The labour intensified and it was finally time for the epidural. The anesthesiologist came into the room and immediately told him I loved him. He laughed but I think he probably gets that a lot. He did he thing, which really, considering I had a giant needle stuck in my back, did not hurt at all. At least not compared to what was happening to the rest of my body.
After the epidural was inserted, I lay back down and waited for the magic to happen. I waited and I waited and I waited. The contractions were coming strong and quick and they didn’t seem to be getting any less intense. The nurse checked my nether region and announced that it was almost time to push. Excuse me? I was 3cm just 45 minutes ago. The epidural hasn’t kicked in. I’m pretty sure we need to wait before we push.
The doctor was called and I was lying on my side in the bed. The contractions were coming every 30 seconds it seemed like. All of a sudden, my body took over and just started pushing. I wasn’t even in position. I told the nurse I had to push and she told me not to because the doctor wasn’t there yet. I looked at her and said I had no choice, my body was going to do it whether she wanted me to or not. She got my legs set up in the stirrups and started guiding my pushing. The doctor arrived and just as he slipped on his gown, out came my little girl in the gloved hands of a nurse! The relief of that moment is like nothing I have ever felt or expect to ever feel again.

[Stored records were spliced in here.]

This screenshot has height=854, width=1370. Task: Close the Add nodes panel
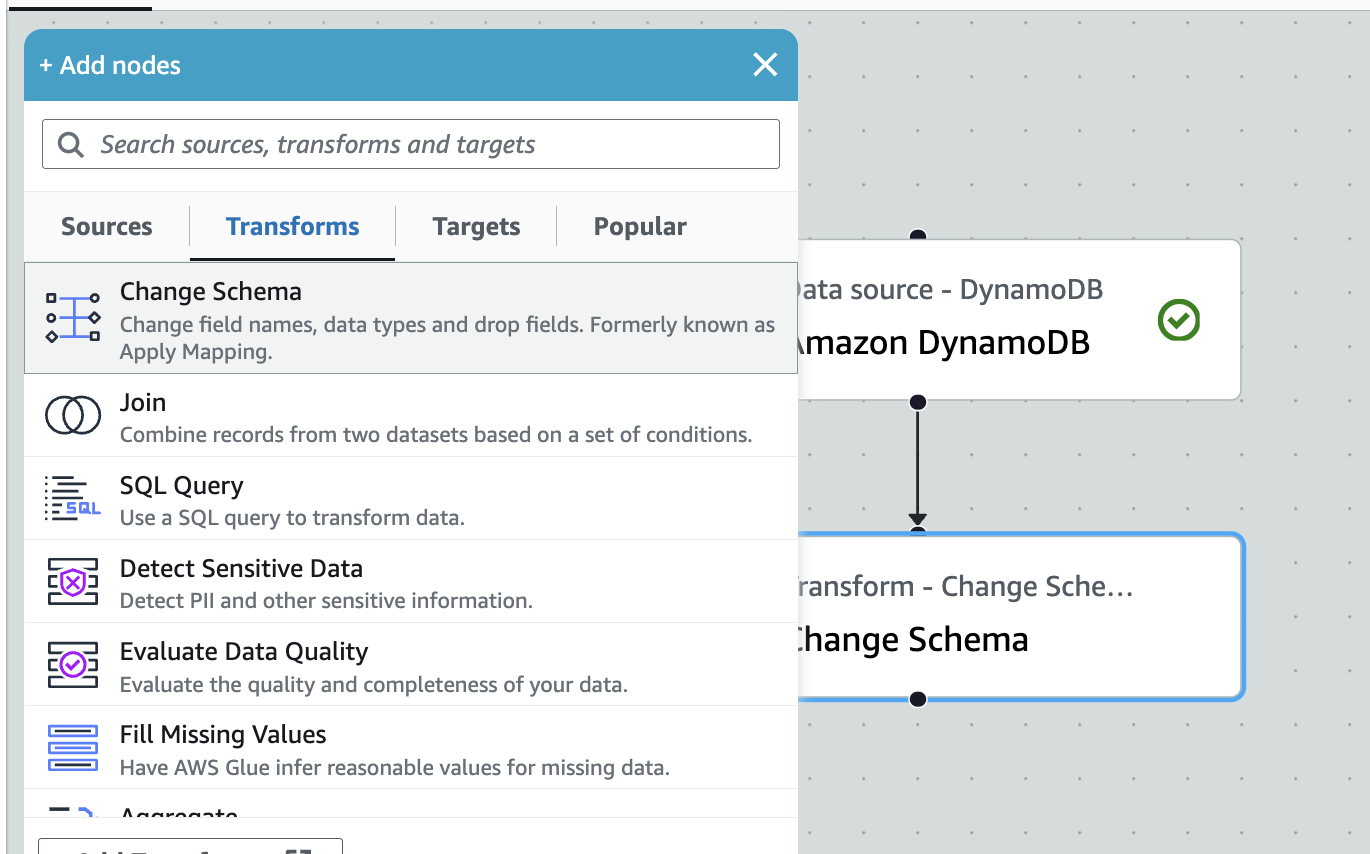click(x=764, y=64)

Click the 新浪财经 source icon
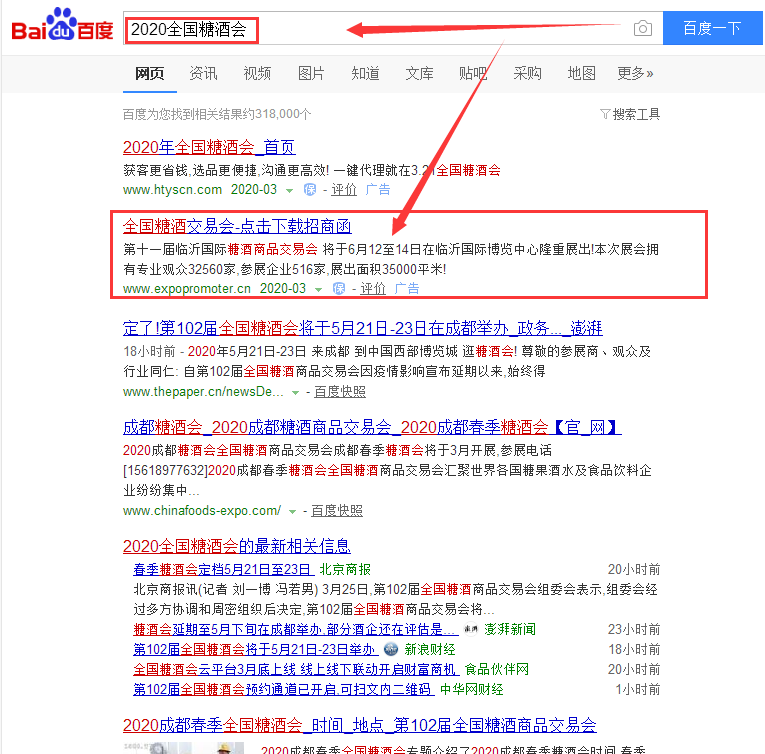click(391, 649)
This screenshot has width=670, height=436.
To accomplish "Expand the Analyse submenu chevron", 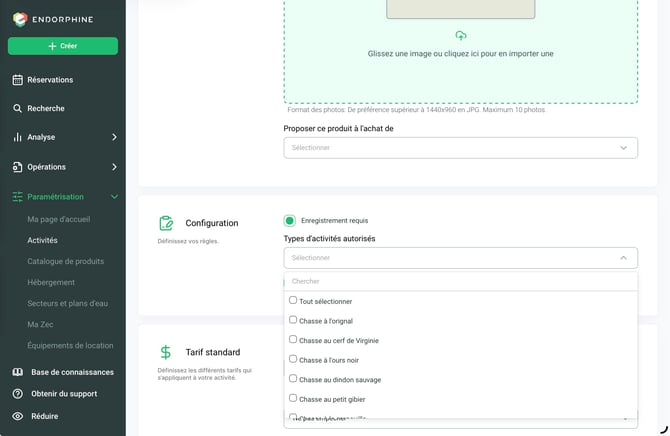I will (114, 137).
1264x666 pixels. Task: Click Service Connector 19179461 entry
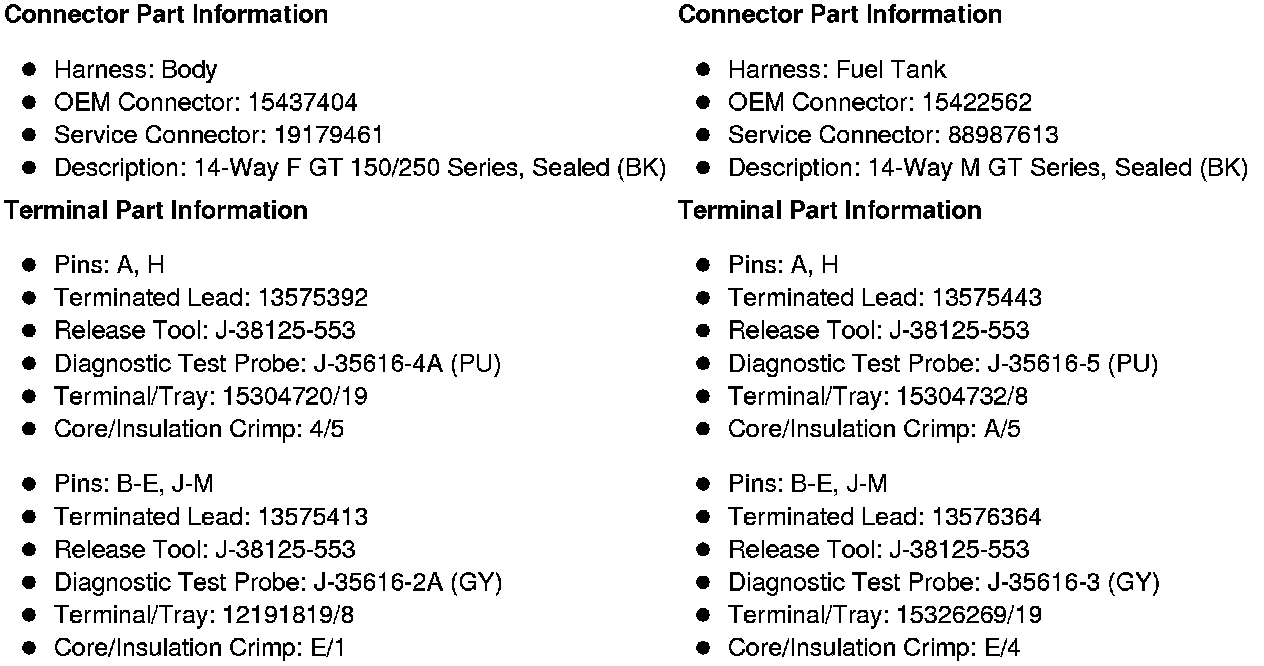(218, 135)
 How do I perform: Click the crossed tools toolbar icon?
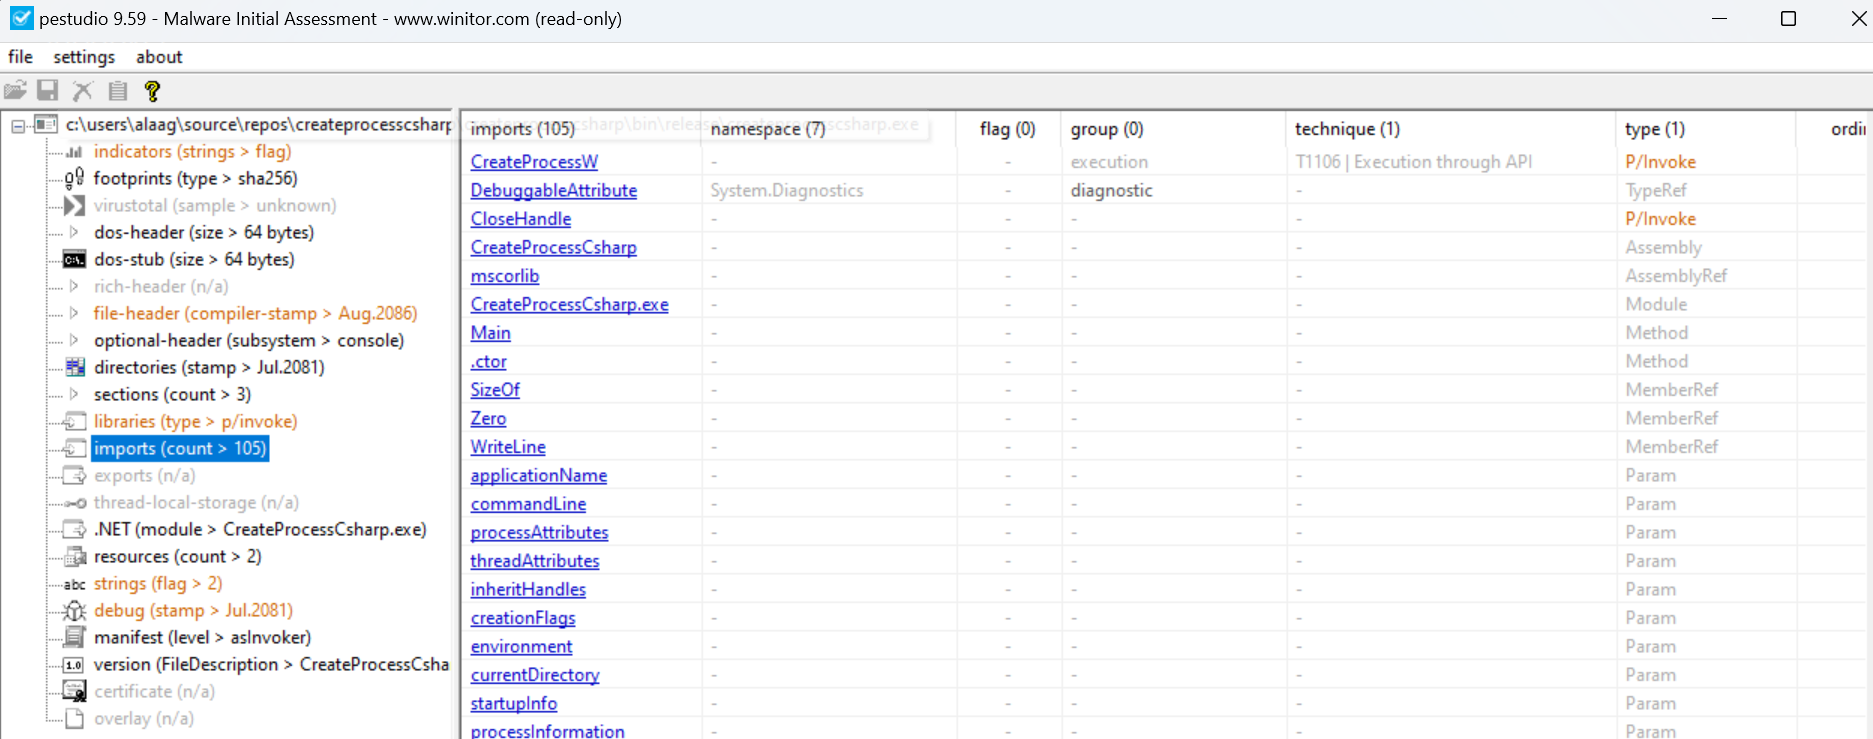[x=83, y=91]
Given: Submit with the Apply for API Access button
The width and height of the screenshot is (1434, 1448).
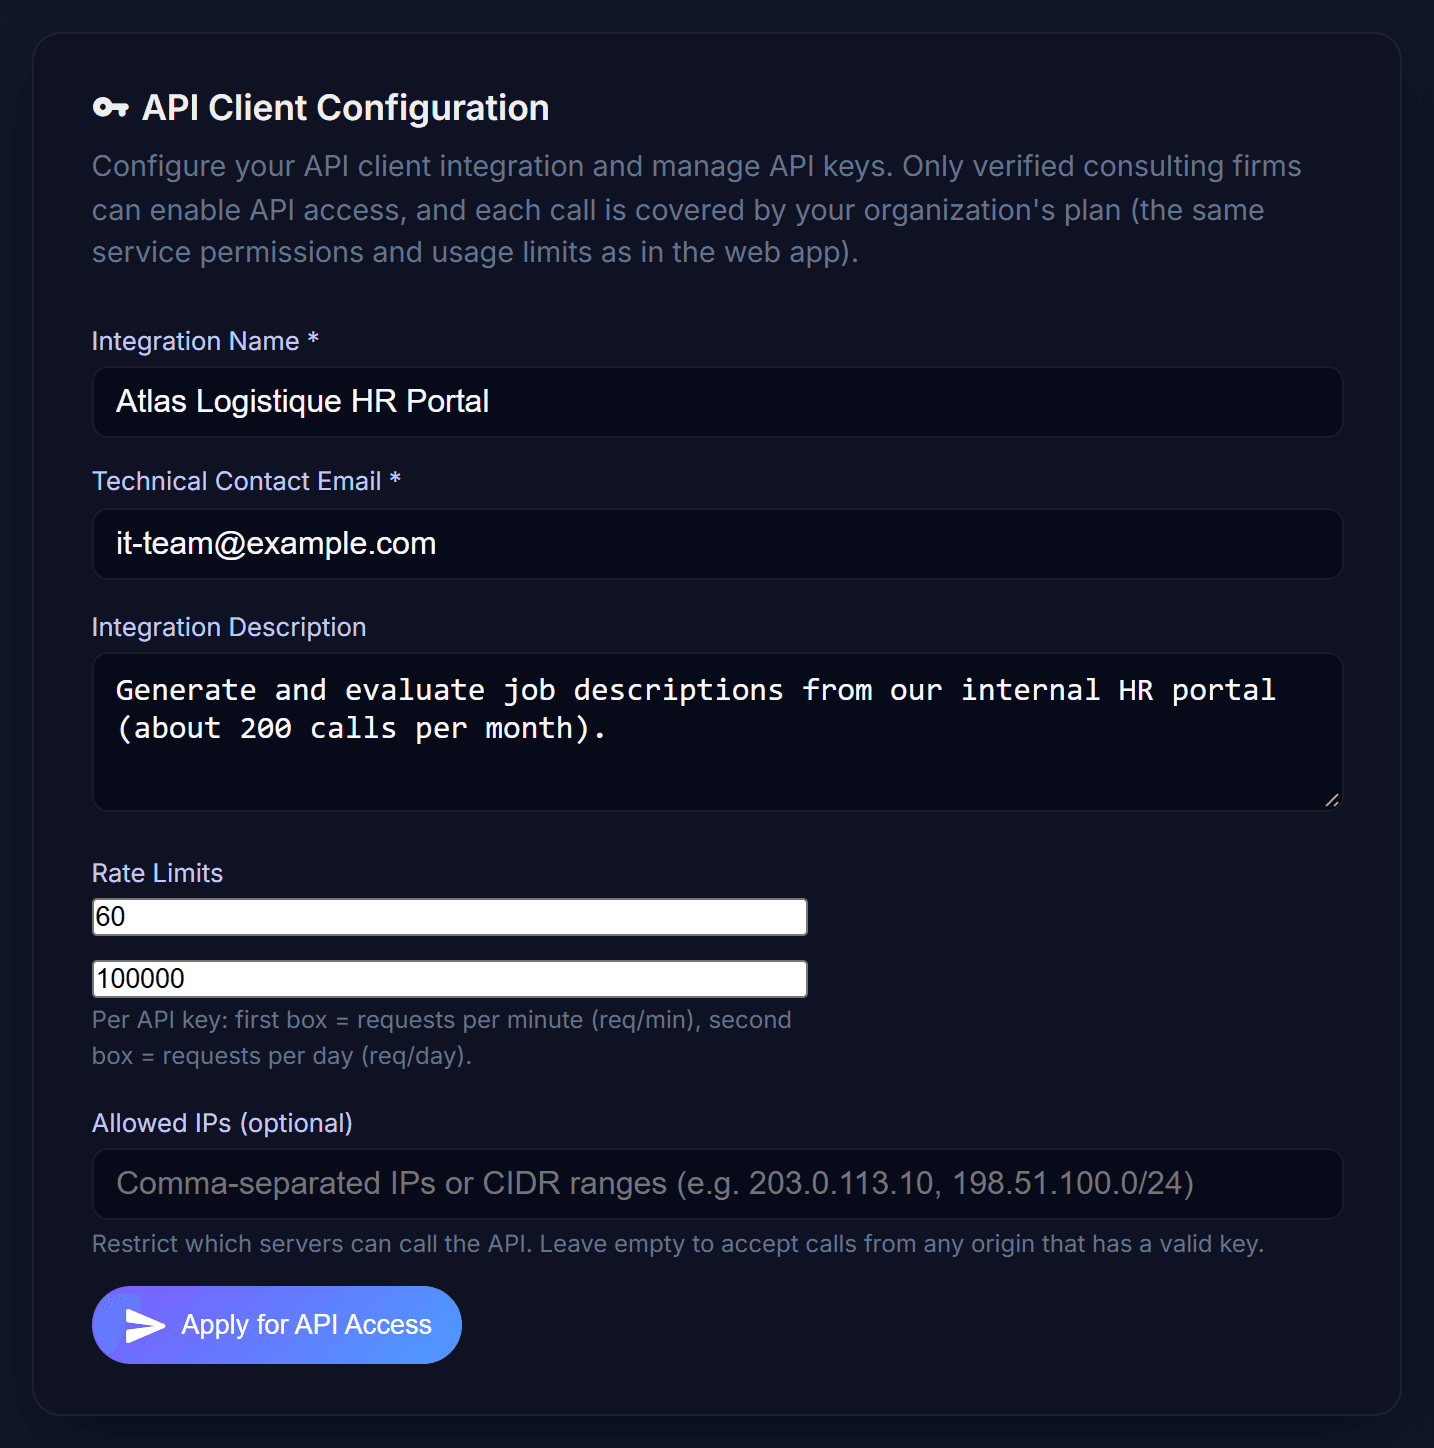Looking at the screenshot, I should tap(277, 1325).
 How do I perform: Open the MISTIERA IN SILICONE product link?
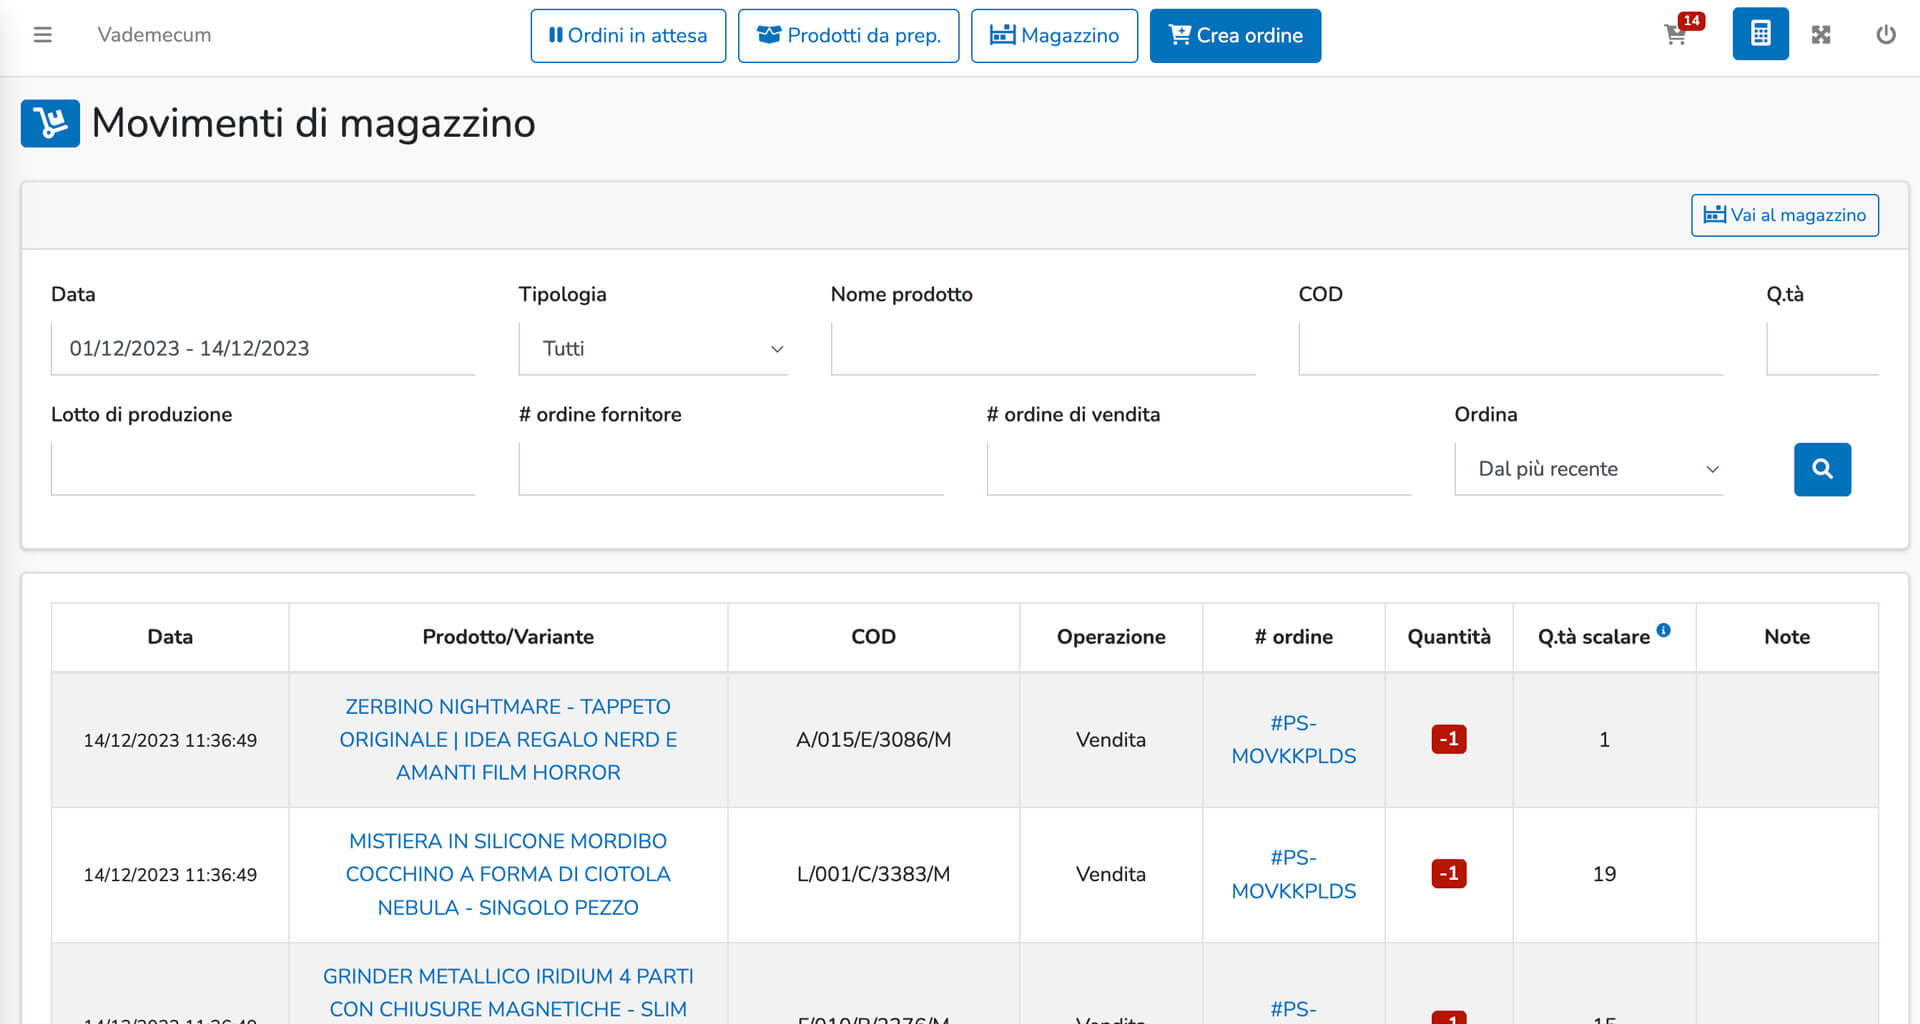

My baby girl was placed on my chest and I lay back with a sense of relief, exhaustion, love, disbelief that I had actually done this and was now a mom and complete and utter elation. My legs were still in the stirrups at this point and there were a number of people doing…something down there as I cuddled my new baby. I didn’t find this out until later, but my husband said that as I lay there soaking in baby cuddles and relishing in the feeling of pure joy, there was an alarming amount of blood coming out of me. How this man still finds me attractive, I’ll never know.
After the baby was cleaned up, and spending some time with dad, a new doctor came in and she started pushing on my stomach. Hard. She pushed…and pushed and pushed. With the force of what I expected getting kicked by a horse would be. Haven’t I been through enough? What are you doing to me, woman? She called over the other doctor who told me that it seemed as though the placenta was not coming out. He said he was going to have to manually remove it. Manually remove something in my uterus. Manual. Uterus. Next thing I know, this guy’s elbow deep inside of my vajayjay while the other doctor is pressing on my stomach. I uttered quite a few four letter words at this point and my placenta FINALLY came out.
Next, the younger doctor positioned herself down there and started putting needles into me. COME ON PEOPLE! I just gave birth! Leave it alone! She proceeded to continue freezing the tissue to stitch up the second degree tear I was so lucky to have. As she was yanking the stitches through, I looked her dead in the eye and said “I don’t like you”.
I was taken to my maternity suite and settled in with my husband and new baby girl. It was close to lunch time and I hadn’t eaten since supper the night before, so I was practically ravenous. The orderly arrived with my lunch tray and I excitedly lift up the tray to find….A SALAD. I looked at my husband and said “A salad? A SALAD???? I just gave birth. What do they want me to do with a salad? Go get me some REAL FOOD!!” And off he scurried to get me something real to eat as I sat back and looked in awe at the beautiful baby girl asleep in her bed trying to believe that this perfect being was ours to love forever.